Screenshot grounding data
......
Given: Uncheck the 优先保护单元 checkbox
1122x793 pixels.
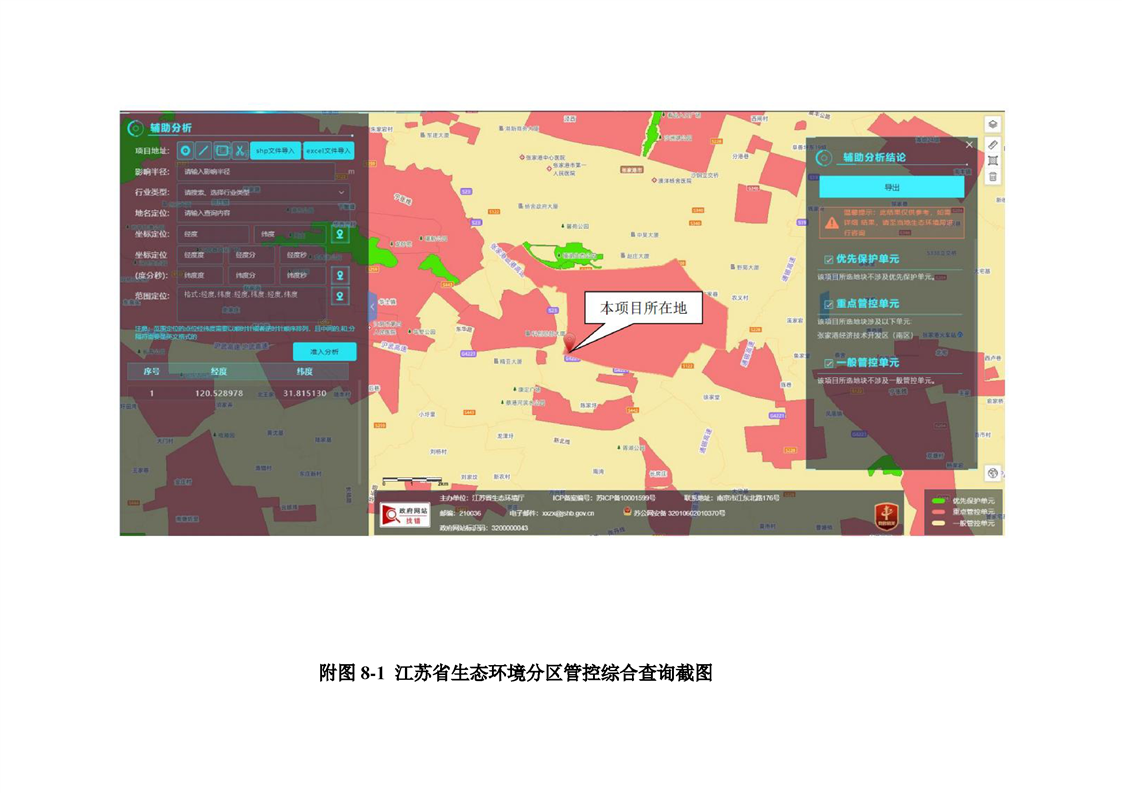Looking at the screenshot, I should [x=829, y=260].
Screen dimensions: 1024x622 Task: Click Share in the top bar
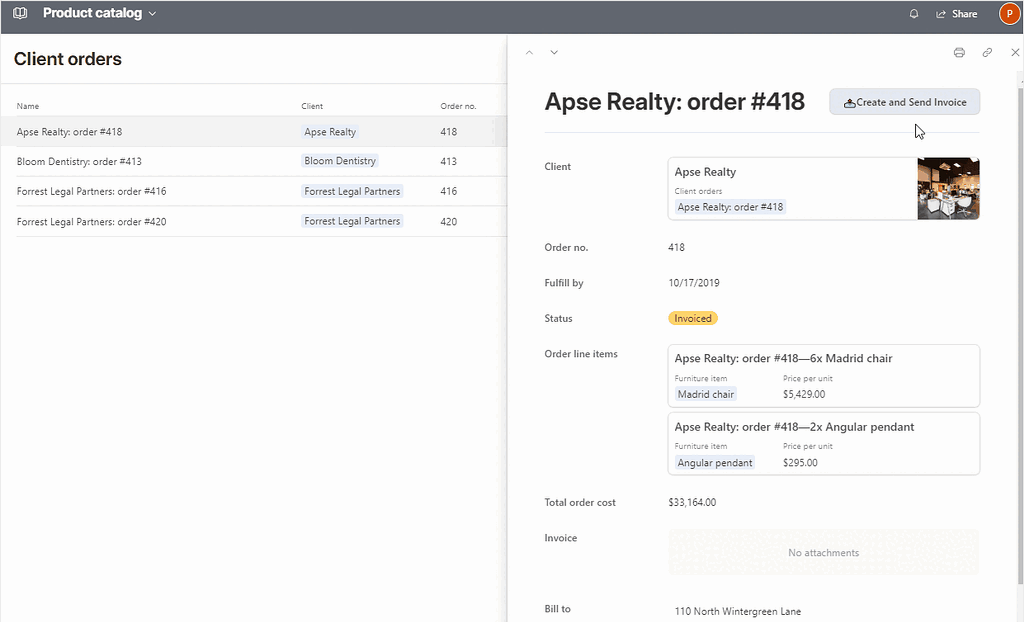[x=957, y=14]
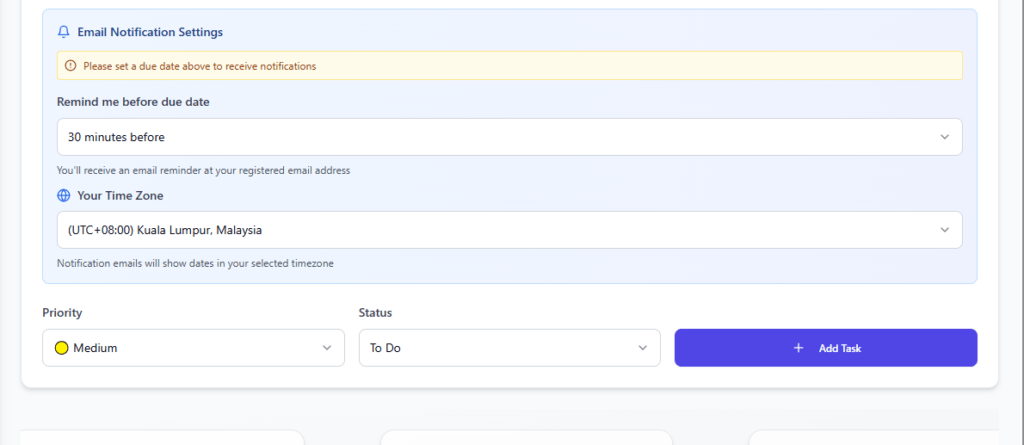Expand the reminder time dropdown arrow
The image size is (1024, 445).
point(945,137)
......
| INSTRUCTIONS FOR THE TASK |
Exact copies of the entries above are needed, with every picture removed.

| SOLUTION TO THE PROBLEM |
Given: Uncheck the 优先保护单元 checkbox
1122x793 pixels.
Looking at the screenshot, I should [x=829, y=260].
Screen dimensions: 1024x622 Task: Click Share in the top bar
[x=957, y=14]
Expand the reminder time dropdown arrow
The image size is (1024, 445).
point(945,137)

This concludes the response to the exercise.